When the Bank of England talks about printing £50 billion it sounds like an huge amount. In absolute terms it is.
But as a percentage it's only about 3.3%.
People ask things like "how come we've got £50bn to give to the banks but we can't afford £20bn for the NHS". The answer is quite tricky and involves the difference between money and wealth which I have to confess I don't fully understand.
The £50bn is money created out of thin air. The UK has a certain amount of wealth and we use tokens to represent it which we call money. For a couple of centuries now our system is set up so that we can make an arbitrary decision on how many tokens represent our wealth (when I say 'we' I mean the government). In printing more money the Bank of England has basically made each token worth about 3% less. In the old days we called this a devaluation. So we haven't created more wealth, we've just divided our wealth up into smaller piles.
If we were still using gold, then imagine we had 1,000,000 gold coins in circulation. The devaluation is like rounding up all the coins, melting them down, and then minting 1,033,333 coins. Each of the new coins is worth 3% less, but the total amount of gold is the same. Before coins were standardised people would often file a bit off each coin and eventually they'd have enough gold to make an extra coin. Thus devaluing the currency.
Buying a service like the NHS, which costs about £100 billion in round figures (about 6% of our GDP), requires us to spend some of our wealth to pay salaries and maintain buildings and such like. We do this by the government giving money to people. But in this case the nett amount of wealth the government has goes down by that amount of money. The government has to spend some of it's income, which comes mainly from taxation.

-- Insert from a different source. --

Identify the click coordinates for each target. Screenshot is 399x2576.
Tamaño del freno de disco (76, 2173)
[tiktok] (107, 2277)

A small amount of printing money is not a big problem. If we buy and sell things in pounds then nothing much changes. But now that each token is worth 3% less we must give 3% more of them when we buy something from outside the UK, say oil from Saudi Arabia for example. Because we are so reliant on oil the price of it is very important. If we have to pay more for it, then the price at the pump goes up. This causes inflation as the cost of oil affects the price of just about everything. If prices go up then people are worse off and want more pay, which means business makes less profit and wants to put prices up. And since almost every economy involves external inputs, inflation is always a worry.

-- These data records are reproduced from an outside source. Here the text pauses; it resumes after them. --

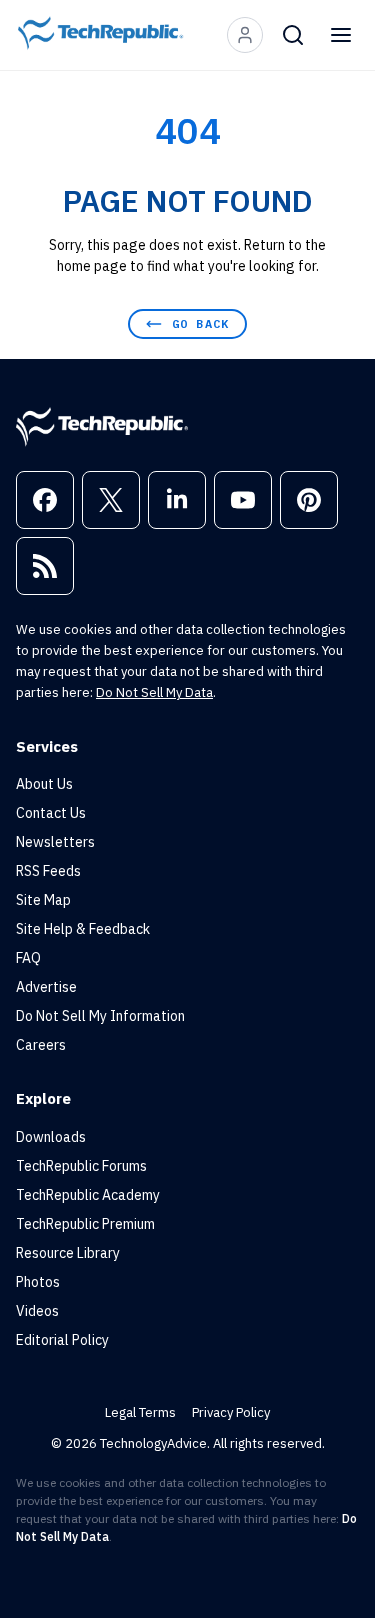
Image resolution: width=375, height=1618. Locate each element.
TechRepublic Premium (85, 1224)
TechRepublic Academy (88, 1195)
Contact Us (51, 813)
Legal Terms (140, 1412)
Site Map (43, 900)
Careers (41, 1045)
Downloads (51, 1137)
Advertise (46, 987)
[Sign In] (245, 35)
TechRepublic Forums (81, 1166)
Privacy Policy (231, 1412)
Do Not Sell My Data (154, 692)
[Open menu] (341, 35)
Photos (38, 1282)
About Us (44, 784)
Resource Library (68, 1253)
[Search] (293, 35)
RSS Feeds (48, 871)
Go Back (200, 323)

This kind of inflation caused by printing money can create a feedback loop that causes hyper-inflation such as we see in Zimbabwe where the currency becomes so debased that it can hardly buy anything. It's not that Zimbabwe has no wealth, but that each unit of currency represents such a small slice of the pie that it is worthless. This kind of inflation is disastrous.
To try to prevent inflation caused by devaluing the currency, the Bank of England is able to manipulate interest rates on lending. But I think that's another story (and one I need to know more about before attempting to explain it).